To diversify their efforts, TAT also joined with Gault & Millau and released a bilingual 70-page Tasty Thailand guidebook. Printed in French and Dutch, it was a supplement to the Gault & Millau restaurant guide Belux edition 2018. Founded in 1965 by food critics Henri Gault and Christian Millau, the Gault & Millau restaurant guides rate restaurants entirely on the quality of the food from 1 to 20. Most of their guides focus on Europe with Canada and Australia making the grade outside Europe. And now Thailand.

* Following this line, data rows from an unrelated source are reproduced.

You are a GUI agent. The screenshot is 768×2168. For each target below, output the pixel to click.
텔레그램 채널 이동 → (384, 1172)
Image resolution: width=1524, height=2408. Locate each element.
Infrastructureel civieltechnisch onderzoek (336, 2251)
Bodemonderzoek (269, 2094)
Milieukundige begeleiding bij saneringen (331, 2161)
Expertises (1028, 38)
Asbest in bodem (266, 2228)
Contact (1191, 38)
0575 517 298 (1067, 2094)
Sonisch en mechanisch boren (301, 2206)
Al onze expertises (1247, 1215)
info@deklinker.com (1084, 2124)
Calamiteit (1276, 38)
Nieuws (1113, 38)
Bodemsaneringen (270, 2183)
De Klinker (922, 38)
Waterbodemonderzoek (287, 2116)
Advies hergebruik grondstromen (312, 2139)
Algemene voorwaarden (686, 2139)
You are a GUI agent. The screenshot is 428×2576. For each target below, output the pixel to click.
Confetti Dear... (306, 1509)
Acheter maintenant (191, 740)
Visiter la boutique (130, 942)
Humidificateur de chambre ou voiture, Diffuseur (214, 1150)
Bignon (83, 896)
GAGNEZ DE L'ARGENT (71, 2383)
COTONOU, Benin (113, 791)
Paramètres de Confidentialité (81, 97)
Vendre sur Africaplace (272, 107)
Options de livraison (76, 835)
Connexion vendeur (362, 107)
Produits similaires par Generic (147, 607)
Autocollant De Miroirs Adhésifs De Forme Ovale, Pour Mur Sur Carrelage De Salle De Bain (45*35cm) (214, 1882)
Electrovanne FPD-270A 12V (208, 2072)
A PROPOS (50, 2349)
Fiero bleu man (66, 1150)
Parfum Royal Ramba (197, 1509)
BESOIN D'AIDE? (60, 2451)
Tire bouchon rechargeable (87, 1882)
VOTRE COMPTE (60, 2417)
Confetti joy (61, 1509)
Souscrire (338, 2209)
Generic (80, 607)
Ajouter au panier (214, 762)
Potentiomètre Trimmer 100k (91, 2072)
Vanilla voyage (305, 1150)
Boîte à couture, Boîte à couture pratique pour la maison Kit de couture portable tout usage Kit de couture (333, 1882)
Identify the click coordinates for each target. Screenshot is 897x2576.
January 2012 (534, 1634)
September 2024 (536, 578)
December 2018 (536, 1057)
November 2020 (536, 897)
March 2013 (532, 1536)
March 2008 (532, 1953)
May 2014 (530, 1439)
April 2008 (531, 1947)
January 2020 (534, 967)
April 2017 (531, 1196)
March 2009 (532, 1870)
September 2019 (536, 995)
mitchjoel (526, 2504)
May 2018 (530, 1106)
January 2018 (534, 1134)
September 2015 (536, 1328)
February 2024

Around the same time as the launch of the Michelin Guide Thailand project, TAT also hosted the Thai-Licious Journey Two web series to the kingdom with one of America’s most celebrated chefs of Thai cuisine and the first Amazing Thailand Culinary Ambassador, chef Andy Ricker. Owner and chief chef of Pok Pok restaurants in Portland, Oregon on America’s west coast, and New York City on the east coast, Ricker is also a bestselling cookbook author. He received the Bib Gourmand Awards in 2017 for the 2018 Michelin Guide New York City. He is one of many chefs branding Thai cuisine around the world.
The second Thai-Licious web series season highlighted TAT’s increasing focus on gastronomy tourism with culinary highlights in Thailand’s East Chanthaburi and Trat provinces, and in the south in Chumphon. The series showed how experiencing Thai cuisine is the perfect way to start understanding the kingdom’s culture and way of life.
TAT’s gastronomy tourism efforts put the spotlight on how regionally diverse Thai cuisine is, with each of the kingdom’s five regions having distinct cuisines, and in some cases small areas and even individual towns within an area being known for their specialty. If you are passing though Phetchaburi south of Bangkok Thais will suggest you pick up some khanom mo kaeng (egg custard). The coastal areas each have their special seafood dishes.
The variety of cuisine in Thailand is mind boggling. Thai food is famous all over the world. It is rare if a major city in any country does not have a Thai restaurant. That could be a small simple takeout establishment, or fine-dining. They are all helping brand Thai cuisine as world famous. But the best way to know about one of the world’s most identifiable cuisines remains by word of mouth.
Thai food can be enjoyed anywhere, but it is best in Thailand in the atmosphere only found in the mid of local communities.